Sí, muchos perros con IRC en estadios iniciales o moderados mantienen una buena calidad de vida durante tiempo prolongado con el tratamiento adecuado. El pronóstico depende del estadio en el momento del diagnóstico, de la respuesta al tratamiento y de que se controlen adecuadamente las complicaciones. El diagnóstico precoz, facilitado por marcadores como el SDMA, mejora las posibilidades de una gestión eficaz.
¿Las uvas y las pasas son realmente peligrosas para los perros?
Sí. Las uvas y las pasas son nefrotóxicas para el perro.
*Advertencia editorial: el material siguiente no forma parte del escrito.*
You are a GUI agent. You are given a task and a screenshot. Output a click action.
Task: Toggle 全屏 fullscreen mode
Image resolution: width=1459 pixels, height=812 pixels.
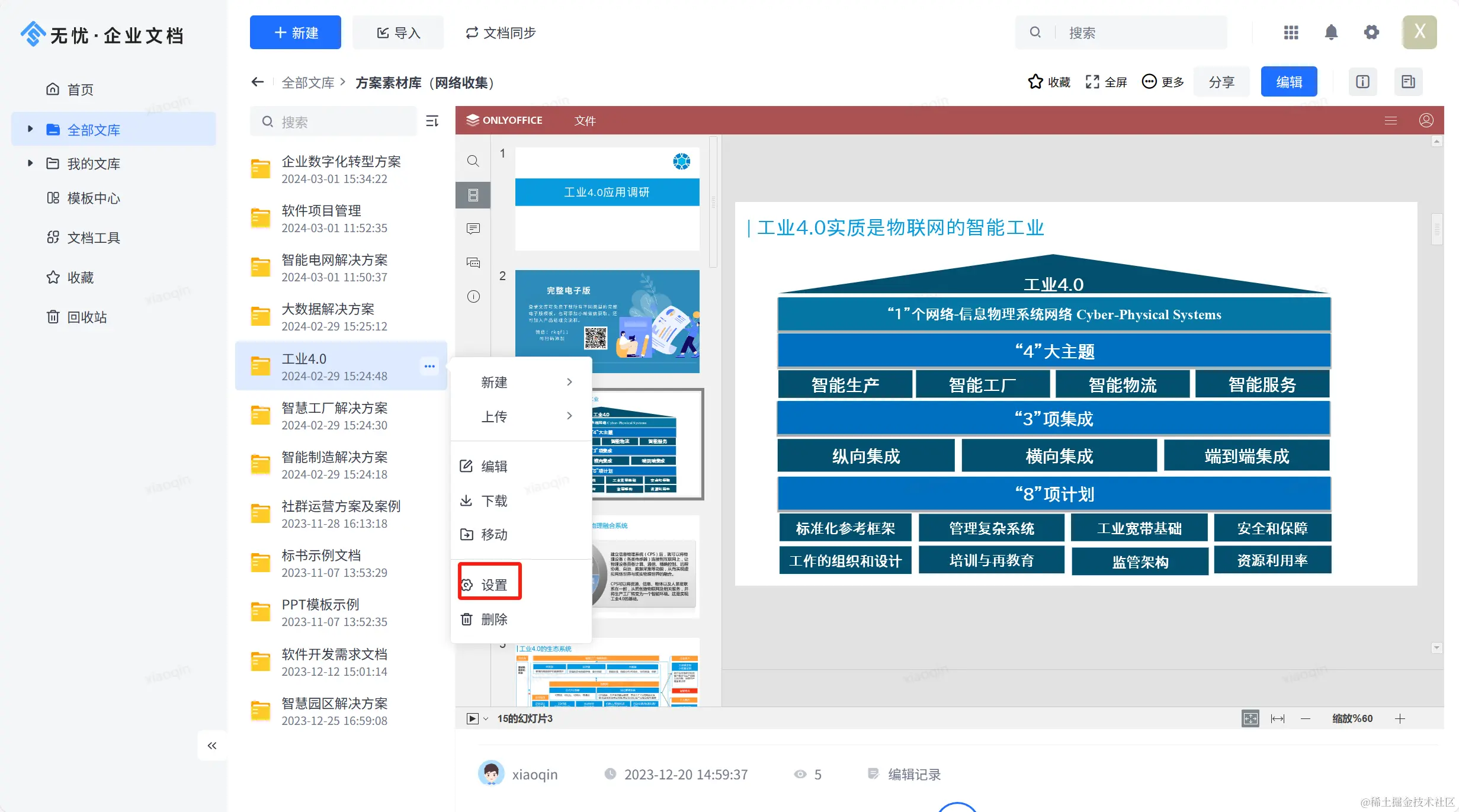(x=1106, y=82)
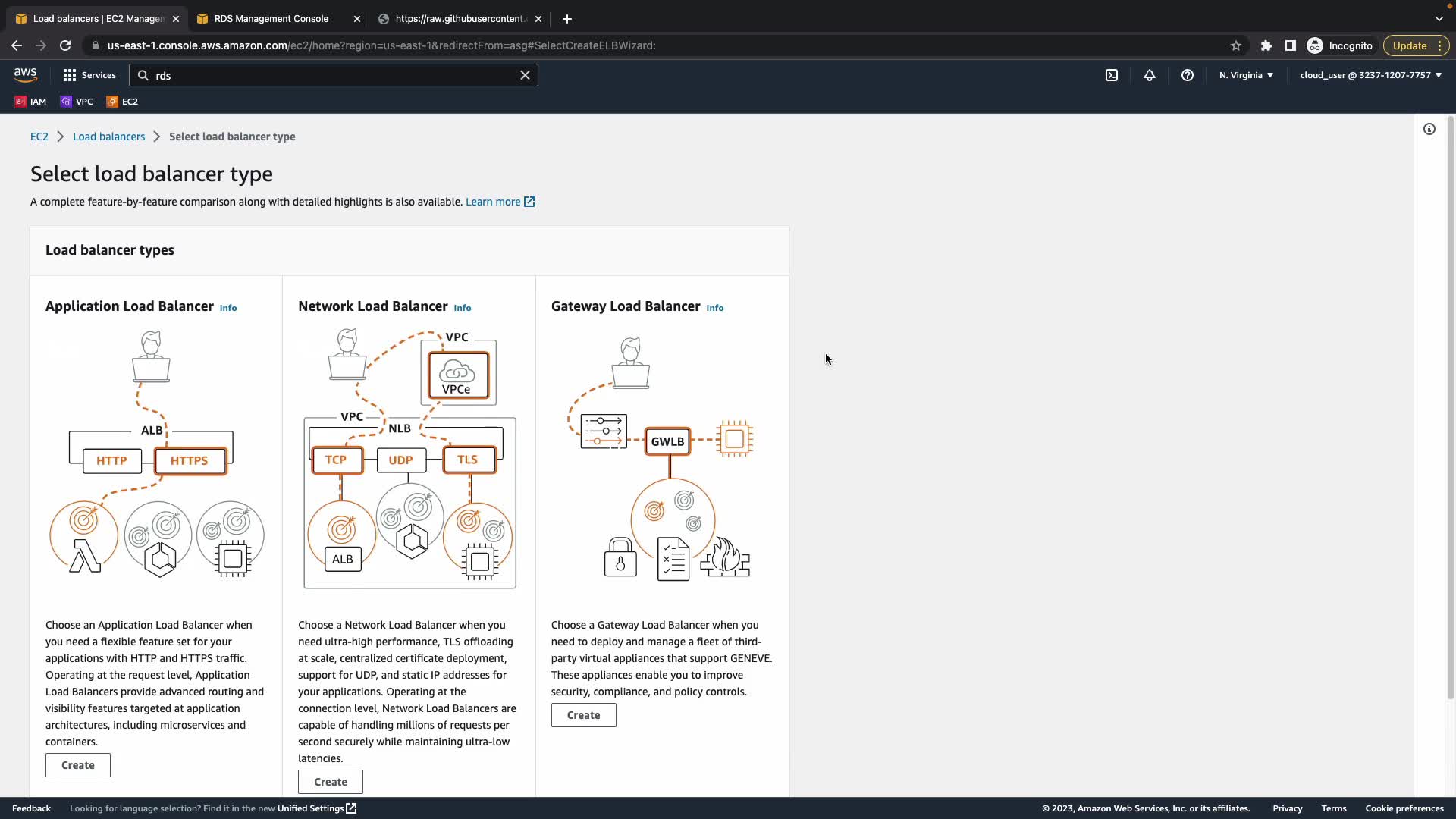Screen dimensions: 1456x819
Task: Switch to RDS Management Console tab
Action: click(271, 19)
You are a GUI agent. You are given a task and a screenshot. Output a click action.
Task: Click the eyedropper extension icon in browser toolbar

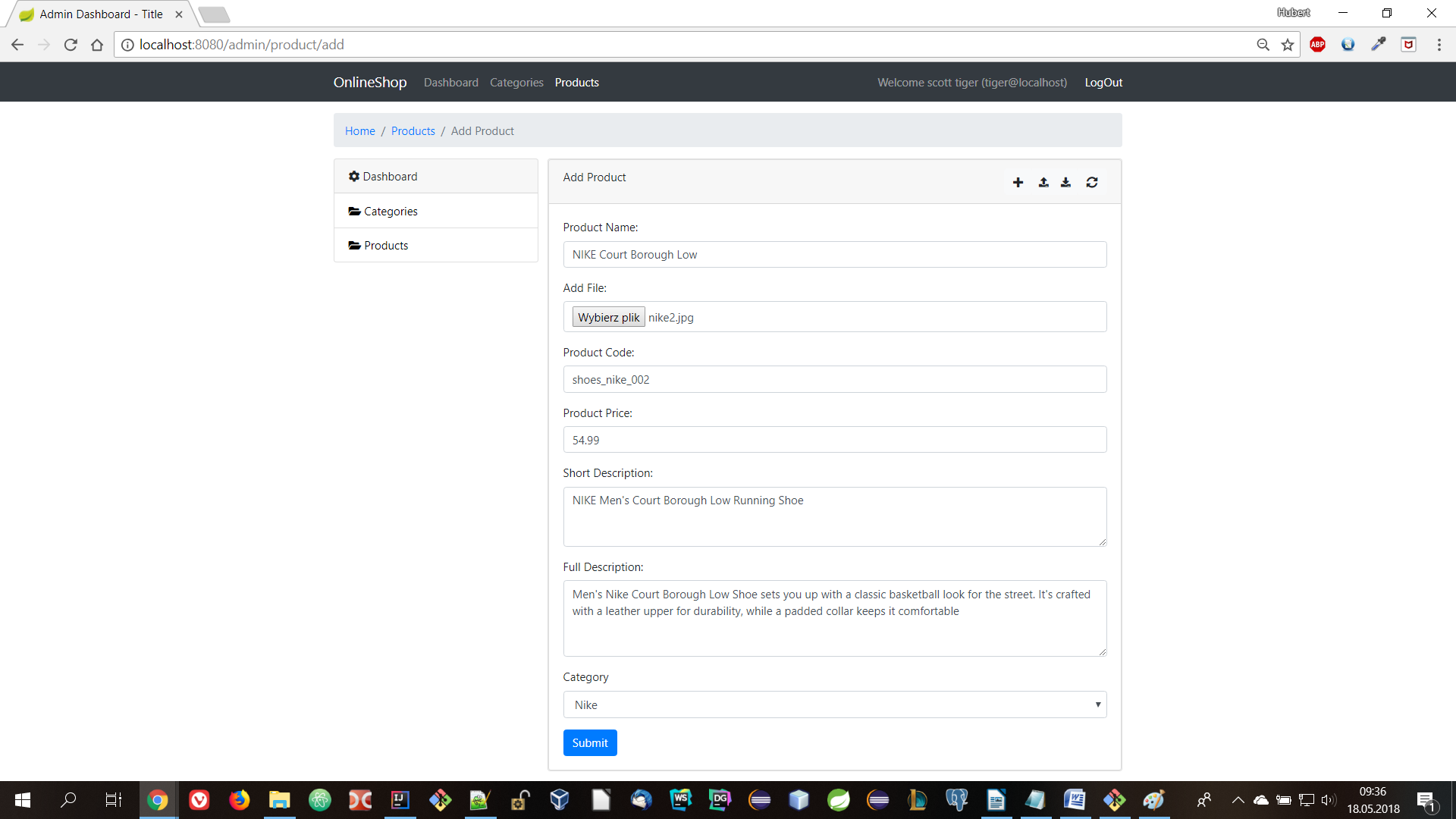[x=1379, y=44]
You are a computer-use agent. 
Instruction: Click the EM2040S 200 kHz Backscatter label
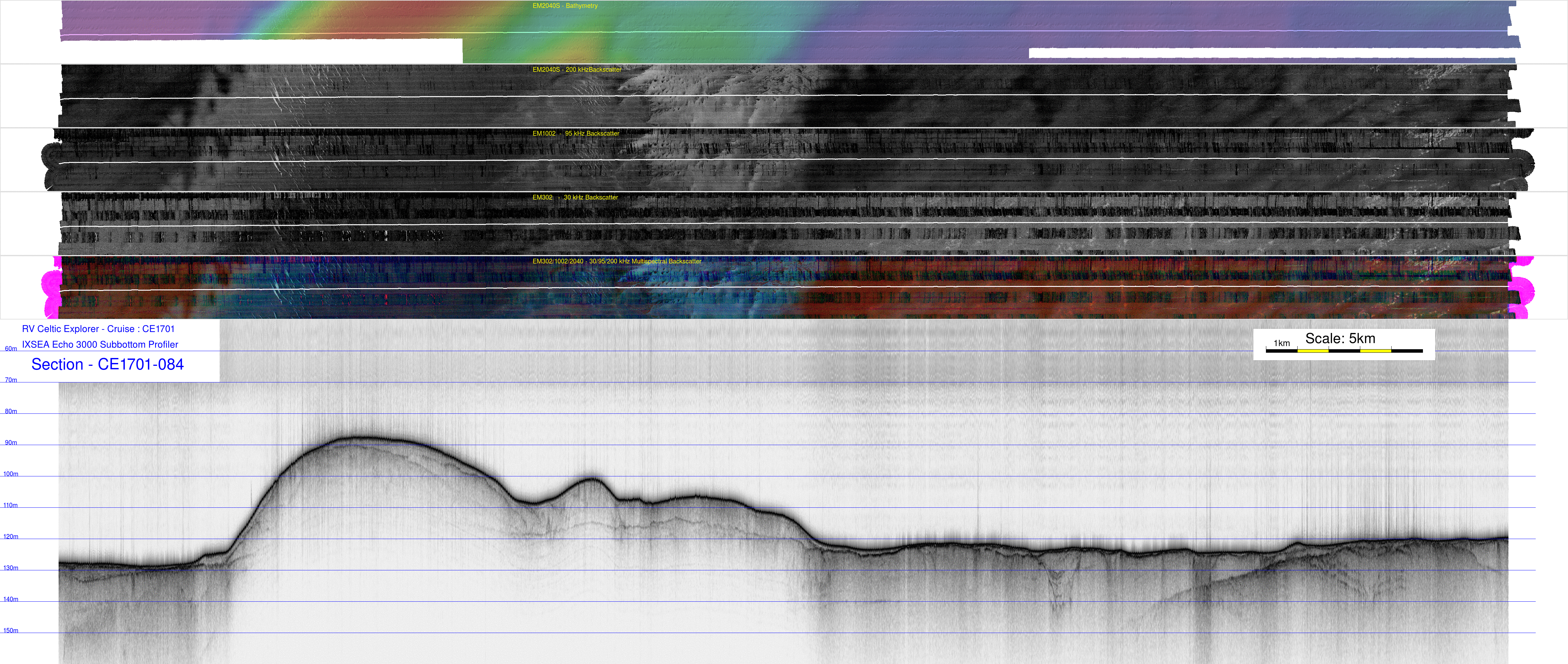577,70
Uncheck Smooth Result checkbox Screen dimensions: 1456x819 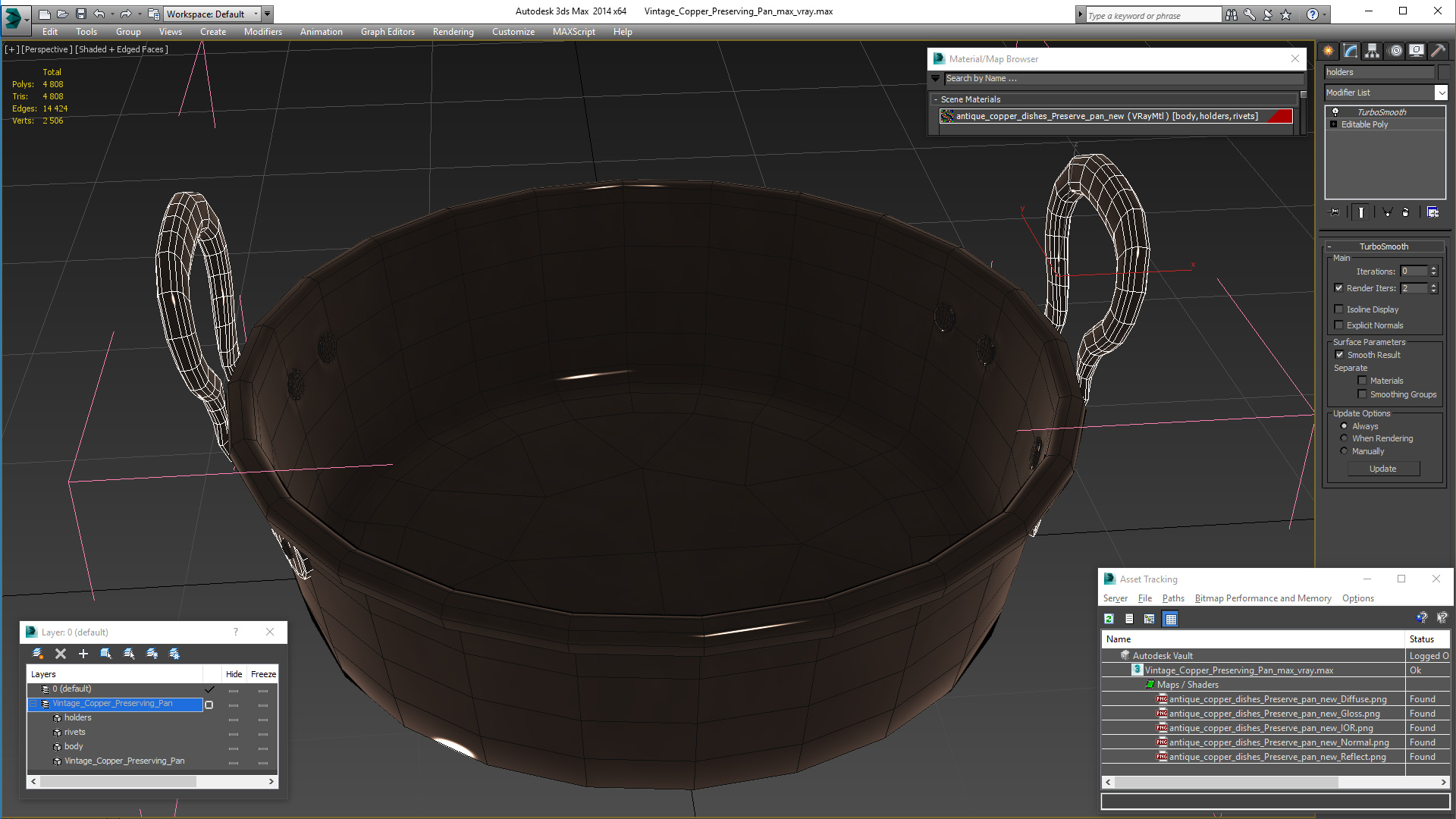pyautogui.click(x=1339, y=355)
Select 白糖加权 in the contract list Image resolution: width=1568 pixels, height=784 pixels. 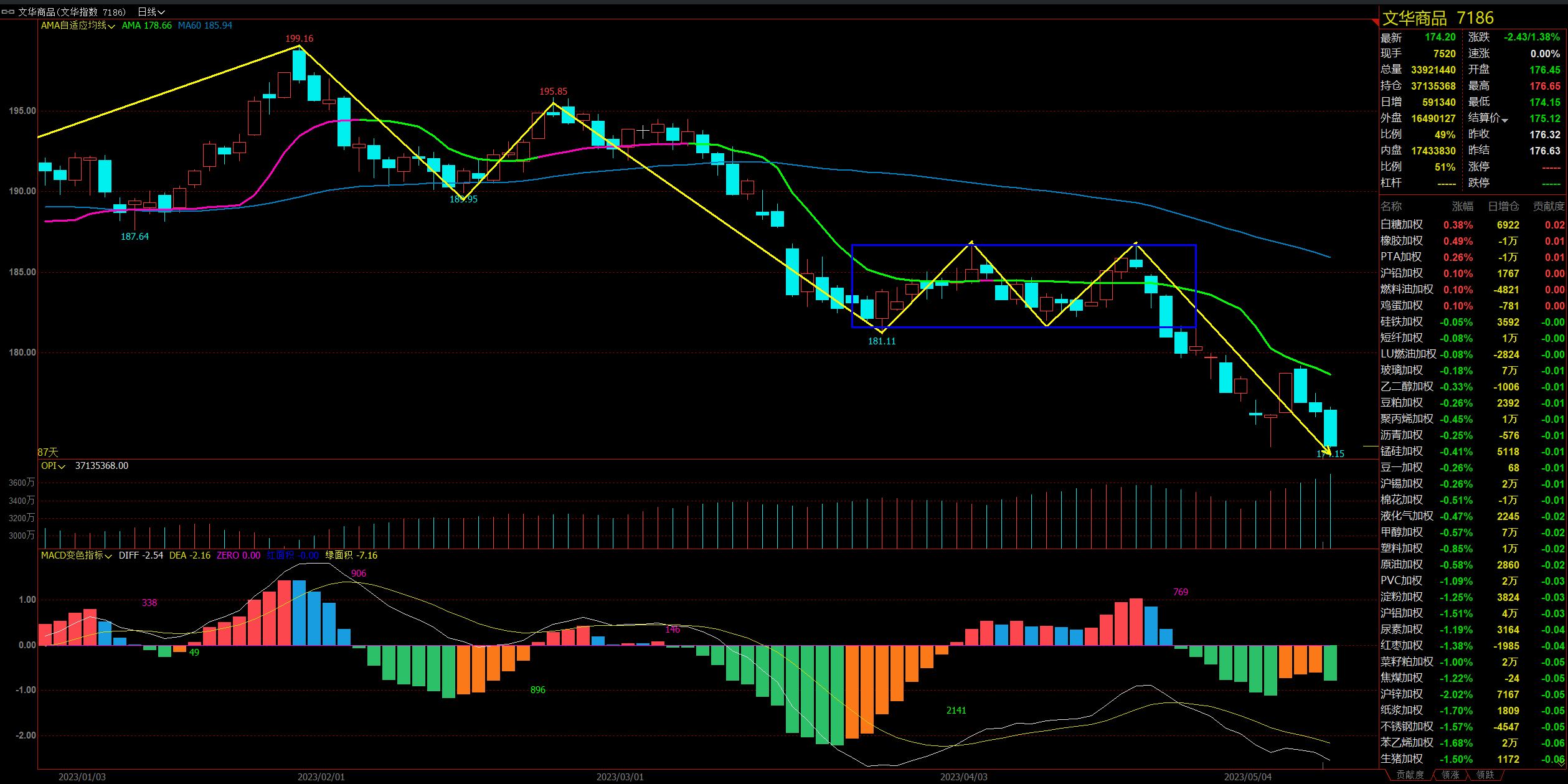pyautogui.click(x=1402, y=225)
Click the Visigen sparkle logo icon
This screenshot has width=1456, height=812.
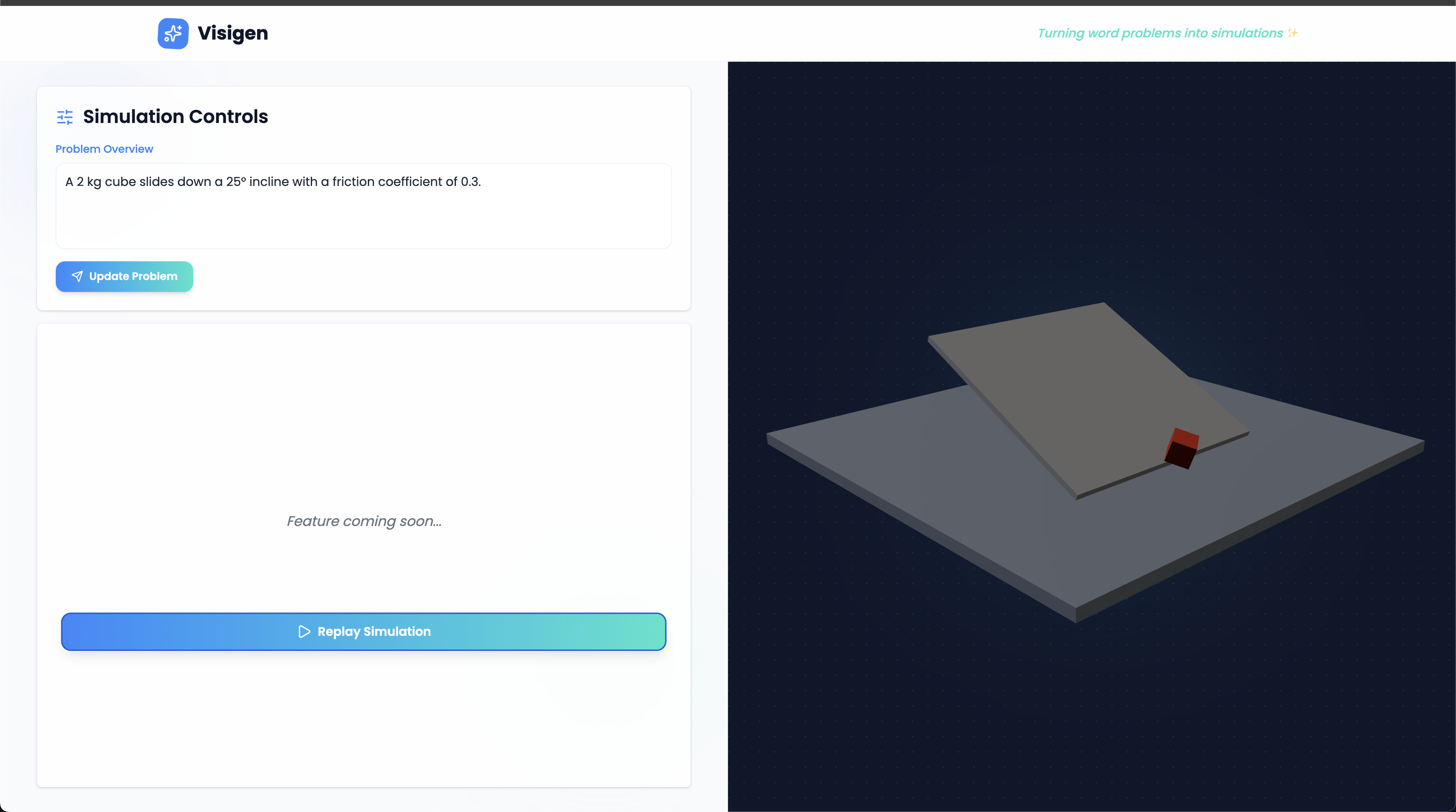tap(173, 33)
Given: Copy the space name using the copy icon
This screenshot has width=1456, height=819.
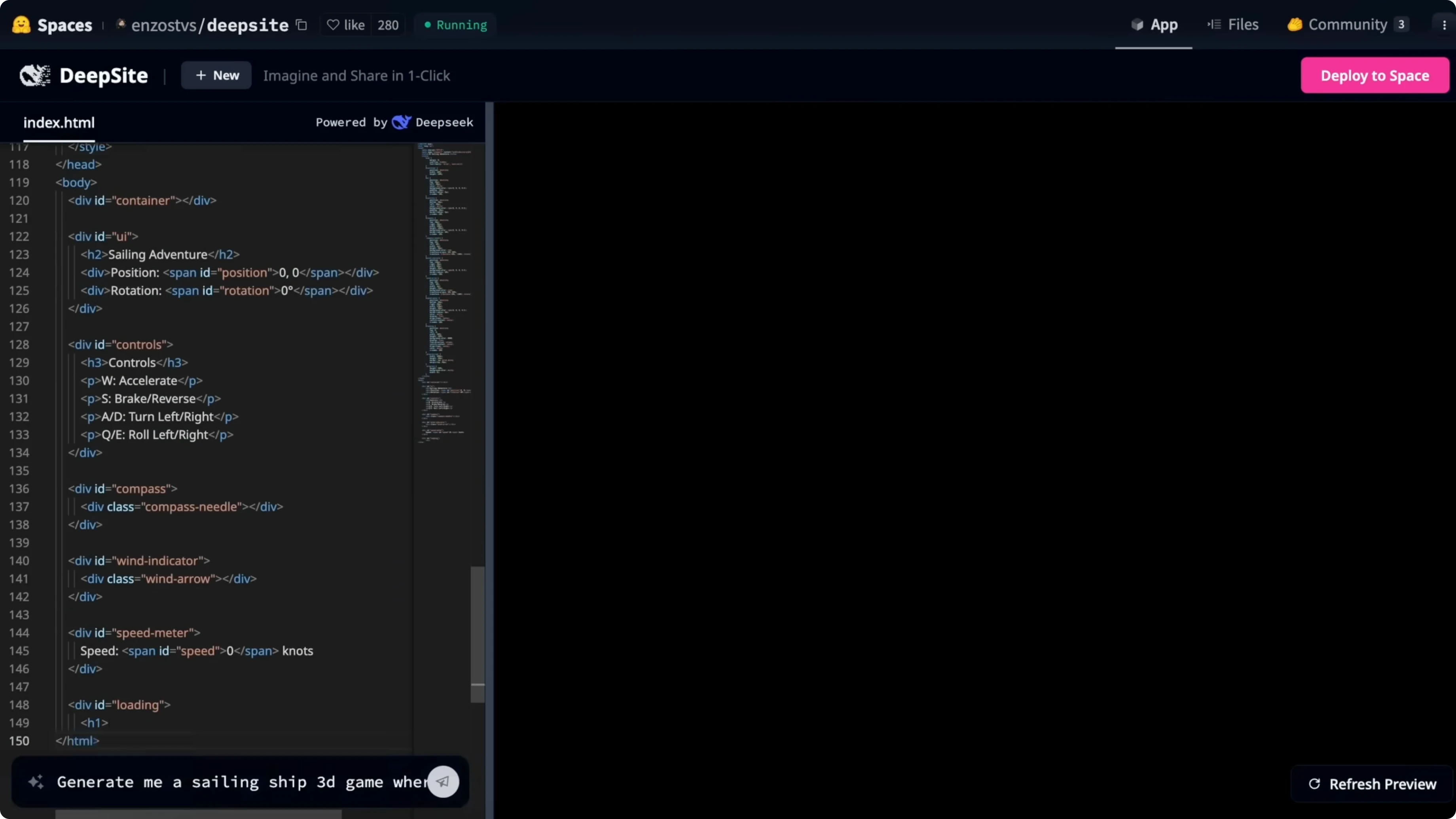Looking at the screenshot, I should [x=301, y=25].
Se han documentado casos de insuficiencia renal aguda grave tras la ingesta de cantidades pequeñas. El mecanismo exacto no está completamente esclarecido y la sensibilidad parece variar entre individuos, pero el riesgo es real y documentado. Lo más seguro es no dárselas nunca.
¿Cómo sé si mi perro tiene insuficiencia renal?
Los síntomas (beber mucho, orinar mucho, perder peso, estar decaído) pueden orientar, pero no son específicos de la enfermedad renal. El diagnóstico requiere análisis de sangre y orina. Si tu perro tiene más de 7-8 años o pertenece a una raza con predisposición, habla con tu veterinario sobre incluir marcadores renales como el SDMA en las revisiones anuales.
¿Puedo darle ibuprofeno a mi perro si tiene dolor?
No. El ibuprofeno y otros antiinflamatorios de uso humano son tóxicos para los riñones de los perros y pueden causar insuficiencia renal aguda, incluso a dosis que serían seguras para una persona. Si tu perro tiene dolor, consulta siempre al veterinario para que te recete un analgésico apropiado para la especie.
¿Existe tratamiento para la insuficiencia renal aguda?
Sí, y la rapidez con la que se inicia es fundamental. El tratamiento de la IRA generalmente incluye hospitalización, fluidoterapia intravenosa para restaurar la función renal y eliminar tóxicos, y manejo de las complicaciones. Si la causa es un tóxico, puede ser necesario un tratamiento específico. Por eso la IRA es una urgencia: cuanto antes llegue el perro a la clínica, mayores son las posibilidades de recuperación. Consulta nuestro artículo sobre urgencias veterinarias si sospechas que tu perro puede estar en esta situación.